[Date Prev][Date Next][Thread Prev][Thread Next][Date Index][Thread Index]
Re: [gitlab] Renamed issue labels for target architecture
From: |
John Snow |
Subject: |
Re: [gitlab] Renamed issue labels for target architecture |
Date: |
Mon, 14 Jun 2021 12:10:17 -0400 |
User-agent: |
Mozilla/5.0 (X11; Linux x86_64; rv:78.0) Gecko/20100101 Thunderbird/78.10.1 |
On 6/13/21 2:52 AM, Stefan Weil wrote:
Am 13.06.21 um 00:32 schrieb Richard Henderson:
I've renamed arch:* to target:* as there was some amount of confusion
as to what "arch" really meant without context. I've removed labels
for lm32 and unicore32 which have been removed from qemu 6.1. I've
added a label for hexagon.
Thanks for removing those. I remembered we had removed some targets but
could not remember which. I was going to get to it during freeze :)
Saves me the trouble.
I have not yet added labels for host architecture, because I couldn't
figure out how best to word the description, or even if all of the
target:* labels need re-wording to emphasize target.

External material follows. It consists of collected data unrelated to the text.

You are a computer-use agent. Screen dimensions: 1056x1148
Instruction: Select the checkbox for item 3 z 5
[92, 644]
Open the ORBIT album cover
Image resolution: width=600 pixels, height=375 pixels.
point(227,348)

And then there's the special case of TCI.
Thoughts on these?
A pragmatic solution for TCI could use the label "accel: TCI" as a
special case and instead of "accel: TCG".
I might recommend just a simple "TCI" label that can be used as a
modifier to "accel: TCG". I thought it was nice to have a 1:1
correlation from labels to user-facing CLI arguments for the accel
subsystem. (i.e. they correlate to ACCEL_CLASS_NAME.)
TCI feels like a modifier to TCG. So, maybe either "TCI", or "TCG: TCI"
so that it shows up in the label search interface when you type 'tcg'.
How do I know when to label an issue as "TCI"? I've been trying to do
the initial labeling but sometimes the best I can do is to get it in the
rough ballpark and wait for a subject matter expert to refine the labels.
(The difference to me is the difference between which labels that other
maintainers may expect to use as an inbox and which they may expect to
use for their own record-keeping.)
We have an ambiguity for "os:" because it is unclear whether it relates
to the host or to the target system. That could be handled by using four
labels "host:", "target:" (architecture), "host-os:", "target-os:"
(operating system). I'd prefer dropping the "os:" label and extending
"target:" (and the new "host:") to allow either architecture, operating
system or a combination of both (for example target: i386, target:
i386-Windows, host: Windows).
We can probably do that -- it's easy for me to separate host/guest OS.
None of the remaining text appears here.